**Exercise requirements:** From the differential privacy excerpt below, write out word for word the passage between "The Concept of" and "personal information leakage.", inclusive.

**Text excerpt:**

The Concept of Differential Privacy
Before introducing the definition of deferential privacy, let us glance through an example.
Figure 1 The problem of personal information leakage.
As shown in Figure 1, Alice and Bob are two news reporters from two different news agencies, that both would like to report the average salary of a private company. This company has a database that contains the personal information (e.g. position, salaries, contacts, etc.) of all its employees. Since the database contains the personal information subject to privacy concerns, any direct access to the database is restricted. To obtain the access, Alice and Bob were required to demonstrate that they planned to follow the company’s protocols for handling personal data, by undergoing confidentiality training and signing data use agreements proscribing their use and disclosure of personal information obtained from the database.
To accommodate the requests from Alice and Bob to report salary statistics of the company on their articles, the company agrees to grant the access to query certain aggregated statistics from the company’s database, including the total number of employees and the average salaries; but not having the permission to access any of the personal information such as Name or Age.
Now let us consider the following scenario. In January 2020, Alice writes an article according to the information obtained from that database, reporting that the private company has 100 employees, and the average salaries is $55,000. Meantime, in February 2020, Bob also writes another article according to the information obtained from that database in the same way, reporting that the private company has 101 employees, and the average salaries is $56,000. The only difference is Alice accessed the database in January whereas Bob accessed it in the February.
Eve is another news reporter working at the third news agency. After reading both articles from Alice and Bob, Eve concludes that between January and February, one new employee has joined that company, and his/her salary is $156,000 (i.e. $56,000 X 101 – $55,000 X 100). Eve then interviews certain employees in that company incognito, and someone told Eve that Mallory joins the company during that time period. Eve then writes another article reporting that Mallory joins the private company and earns $156,000 a year, which is much higher than the average salary of that company.
Now at this point, Mallory’s private information (i.e. salary) has been compromised. Thus, Mallory lodged a complaint with the relevant authorities and planning to sue the company and the reporters. However, on the contrary both Alice and Bob did nothing against the policies, where they just reported the aggregated information which does not contain any personal records.

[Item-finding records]

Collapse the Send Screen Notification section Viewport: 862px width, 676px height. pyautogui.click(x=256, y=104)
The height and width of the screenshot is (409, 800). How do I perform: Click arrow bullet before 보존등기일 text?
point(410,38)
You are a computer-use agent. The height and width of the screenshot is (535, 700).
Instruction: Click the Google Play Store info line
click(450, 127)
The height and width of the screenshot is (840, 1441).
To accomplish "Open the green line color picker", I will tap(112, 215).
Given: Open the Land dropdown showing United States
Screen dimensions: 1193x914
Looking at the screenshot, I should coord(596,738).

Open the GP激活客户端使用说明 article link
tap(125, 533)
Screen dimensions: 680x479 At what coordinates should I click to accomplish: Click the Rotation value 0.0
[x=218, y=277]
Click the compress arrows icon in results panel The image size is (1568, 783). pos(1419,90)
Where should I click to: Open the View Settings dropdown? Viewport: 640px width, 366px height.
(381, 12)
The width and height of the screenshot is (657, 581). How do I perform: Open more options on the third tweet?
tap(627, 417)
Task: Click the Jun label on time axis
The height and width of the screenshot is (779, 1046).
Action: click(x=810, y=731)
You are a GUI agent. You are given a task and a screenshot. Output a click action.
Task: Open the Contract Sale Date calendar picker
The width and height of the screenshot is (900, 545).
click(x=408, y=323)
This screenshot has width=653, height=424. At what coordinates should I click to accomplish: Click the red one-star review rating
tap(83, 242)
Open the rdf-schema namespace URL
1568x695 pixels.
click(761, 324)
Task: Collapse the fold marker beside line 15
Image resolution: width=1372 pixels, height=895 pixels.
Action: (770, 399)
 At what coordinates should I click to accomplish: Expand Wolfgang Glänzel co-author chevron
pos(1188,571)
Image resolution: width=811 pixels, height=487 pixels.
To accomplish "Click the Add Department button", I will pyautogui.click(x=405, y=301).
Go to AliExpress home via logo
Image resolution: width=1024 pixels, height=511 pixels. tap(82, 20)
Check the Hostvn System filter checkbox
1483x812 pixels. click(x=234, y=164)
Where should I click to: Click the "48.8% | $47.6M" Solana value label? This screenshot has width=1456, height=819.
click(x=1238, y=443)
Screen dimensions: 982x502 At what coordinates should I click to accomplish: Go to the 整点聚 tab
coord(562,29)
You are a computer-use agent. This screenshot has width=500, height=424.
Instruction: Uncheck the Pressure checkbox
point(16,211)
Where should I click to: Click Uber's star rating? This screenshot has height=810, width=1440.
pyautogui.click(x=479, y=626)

**Exercise response:**
The Concept of Differential Privacy
Before introducing the definition of deferential privacy, let us glance through an example.
Figure 1 The problem of personal information leakage.